RAMSBERG: Zum Einbau der Emporen (Nord- und Westempore) sind in der Vergangenheit mindestens 7 Varianten ins Gespräch gebracht worden, dies vom Jahr 2005 an. Dies zeugt sicher nicht von intensiver Auseinandersetzung mit der geschichtlichen Vergangenheit des Gebäudes. Dabei waren die Vorschläge zur Umgestaltung nur eines der Ärgernisse im Laufe der letzten beiden Jahre. Wer ein solch verantwortungsvolles Unternehmen wie die Renovierung unserer Kirche übernimmt, hat auch die Pflicht, sich mit der Geschichte des Gebäudes auseinanderzusetzen. Wenn dies nicht geschieht, ärgert es mich schon sehr heftig.

Selbst Mitglieder des eigenen Vereins haben sich von Ihren Äußerungen öffentlich distanziert. Kann ein Vorstand so überhaupt noch vertrauensvoll zusammenarbeiten und ziehen Sie Konsequenzen daraus?

RAMSBERG: Der Verein zur Erhaltung der St. Ulricus Kirche wird in seiner nächsten Vorstandssitzung am 12. Juni über die Dinge sprechen. Ich habe eine Aufgabe als Vereinsvorsitzender. Wir wollen bei der Renovierung der Kirche so gut mithelfen, wie wir können. In der letzten Jahreshauptversammlung gab es nichts Negatives. Als Privatperson behalte ich mir schon das Recht vor, mir eine eigene Meinung entwickeln zu dürfen, und diese dann auch zu äußern.

Für das Image des Kirchbauvereins ist so eine öffentliche Auseinandersetzung nicht gerade hilfreich .Haben Sie nicht Sorge, dass weniger Spendengelder fließen, was einer zügigen Sanierung nicht gerade zuträglich wäre?
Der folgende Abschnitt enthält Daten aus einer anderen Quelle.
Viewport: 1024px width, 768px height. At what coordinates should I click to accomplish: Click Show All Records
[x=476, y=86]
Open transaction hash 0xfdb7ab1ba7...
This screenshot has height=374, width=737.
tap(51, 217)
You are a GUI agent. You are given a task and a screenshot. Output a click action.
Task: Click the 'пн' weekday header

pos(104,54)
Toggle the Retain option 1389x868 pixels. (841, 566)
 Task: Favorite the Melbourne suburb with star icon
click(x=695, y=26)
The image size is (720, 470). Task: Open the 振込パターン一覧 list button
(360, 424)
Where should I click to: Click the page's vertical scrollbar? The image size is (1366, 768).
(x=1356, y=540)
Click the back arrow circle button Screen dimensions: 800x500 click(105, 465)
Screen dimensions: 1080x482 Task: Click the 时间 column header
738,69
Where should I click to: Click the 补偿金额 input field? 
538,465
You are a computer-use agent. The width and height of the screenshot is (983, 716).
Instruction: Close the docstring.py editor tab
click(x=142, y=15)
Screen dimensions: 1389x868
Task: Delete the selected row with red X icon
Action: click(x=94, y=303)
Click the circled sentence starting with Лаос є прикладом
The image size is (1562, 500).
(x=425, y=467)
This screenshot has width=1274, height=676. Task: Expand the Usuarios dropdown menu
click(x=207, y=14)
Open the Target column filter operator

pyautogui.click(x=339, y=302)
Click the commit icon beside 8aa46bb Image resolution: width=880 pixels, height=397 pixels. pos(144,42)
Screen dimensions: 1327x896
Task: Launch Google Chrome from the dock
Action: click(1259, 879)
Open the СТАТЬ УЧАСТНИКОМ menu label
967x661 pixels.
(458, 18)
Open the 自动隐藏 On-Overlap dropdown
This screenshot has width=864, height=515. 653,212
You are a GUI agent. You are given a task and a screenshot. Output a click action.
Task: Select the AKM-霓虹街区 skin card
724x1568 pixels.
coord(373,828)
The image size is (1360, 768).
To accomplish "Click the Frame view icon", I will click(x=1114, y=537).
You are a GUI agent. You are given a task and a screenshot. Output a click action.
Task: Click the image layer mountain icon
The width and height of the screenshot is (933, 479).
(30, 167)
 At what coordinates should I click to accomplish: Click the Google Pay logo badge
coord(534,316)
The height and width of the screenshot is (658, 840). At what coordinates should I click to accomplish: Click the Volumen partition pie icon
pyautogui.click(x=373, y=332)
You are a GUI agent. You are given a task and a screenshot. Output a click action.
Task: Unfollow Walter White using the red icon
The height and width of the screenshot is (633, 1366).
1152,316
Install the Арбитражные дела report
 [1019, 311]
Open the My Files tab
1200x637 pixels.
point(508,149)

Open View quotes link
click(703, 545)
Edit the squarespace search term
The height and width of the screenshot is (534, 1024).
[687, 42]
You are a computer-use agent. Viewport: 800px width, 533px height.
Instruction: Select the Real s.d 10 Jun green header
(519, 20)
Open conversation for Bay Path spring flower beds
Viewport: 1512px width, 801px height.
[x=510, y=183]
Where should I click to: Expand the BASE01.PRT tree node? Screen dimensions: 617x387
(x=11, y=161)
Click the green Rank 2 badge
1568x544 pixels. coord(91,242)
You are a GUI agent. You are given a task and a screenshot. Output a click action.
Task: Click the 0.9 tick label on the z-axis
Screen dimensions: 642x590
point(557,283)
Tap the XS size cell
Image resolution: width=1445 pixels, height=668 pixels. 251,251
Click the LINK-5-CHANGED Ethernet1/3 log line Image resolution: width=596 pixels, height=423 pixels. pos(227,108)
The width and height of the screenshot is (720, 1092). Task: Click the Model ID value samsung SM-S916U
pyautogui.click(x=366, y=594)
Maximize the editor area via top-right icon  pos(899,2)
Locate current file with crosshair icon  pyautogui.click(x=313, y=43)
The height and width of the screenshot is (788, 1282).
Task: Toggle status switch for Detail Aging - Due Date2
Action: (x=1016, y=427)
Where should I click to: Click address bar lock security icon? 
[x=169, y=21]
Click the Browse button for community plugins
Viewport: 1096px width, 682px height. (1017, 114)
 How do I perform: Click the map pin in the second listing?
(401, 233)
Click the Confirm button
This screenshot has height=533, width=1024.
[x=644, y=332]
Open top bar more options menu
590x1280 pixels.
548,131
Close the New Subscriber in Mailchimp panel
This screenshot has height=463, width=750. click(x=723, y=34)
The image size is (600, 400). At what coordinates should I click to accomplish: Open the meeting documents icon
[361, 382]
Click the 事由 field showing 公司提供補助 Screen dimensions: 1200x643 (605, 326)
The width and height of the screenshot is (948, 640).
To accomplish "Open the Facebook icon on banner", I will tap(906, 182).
RAMSBERG: Die Finanzierung der anstehenden Bauabschnitte ist nach den Äußerungen aus dem Presbyterium gesichert, sodass einer zügigen Sanierung nichts im Wege stehen dürfte. Die Diskussion um die Empore darf auch die Beendigung der Renovierung nur teilweise beeinflussen.

Qua Amt ist auch Gemeindepfarrer Friedrich-Wilhelm Beckmann in den Zwist involviert. Inwieweit belastet das ihr Verhältnis zueinander?

RAMSBERG: Ich glaube nicht, dass mein persönliches Verhältnis zu Herrn Beckmann öffentlich interessant sein dürfte.

Können Sie sich vorstellen, um des lieben Friedens willen doch noch von Ihrer Meinung zum Wiedereinbau der Nord-Empore abzurücken?

RAMSBERG: Ich bin davon überzeugt, dass meine Überzeugung hier nicht alleine ausschlaggebend ist. Die Beschlüsse zu den denkmalrechtlichen Erlaubnissen sind im Denkmalsausschuss der Stadt gefasst worden. Dieser Ausschuss hat sich intensiv mit der Angelegenheit vertraut gemacht und seine Entscheidungen getroffen Sie überschätzen da meine Einflussnahmemöglichkeiten. Entscheidungen im demokratischen Bereich der städtischen Gremien werden mit Mehrheit entschieden. Dem habe ich mich genau wie jeder andere zu beugen.

Bereuen Sie ein bisschen, dass Sie soviel Arbeit in St. Ulricus investiert haben?

RAMSBERG: Ich werde jetzt immer wieder darauf angesprochen, dass ich bei den Ausgrabungen soviel Zeit in dies Kirchengebäude gesteckt habe und eineinhalb Jahre fast nur in der Kirche anzutreffen gewesen bin. Keine Minute dieser Arbeit habe ich ungerne getan. Keine einzige Minute dieser Zeit möchte ich missen. Ich bin stolz auf die vielen ehrenamtlichen Helfer, die wir gehabt haben, und dankbar für die Zeit, die sie dem Kirchengebäude gespendet haben. Dies war nicht selbstverständlich und doch wird es so leicht übergangen. Und genauso freue ich mich mit den Helfern auf das fertigwerden der Kirche. Nur vom Reden wird sie nicht fertig.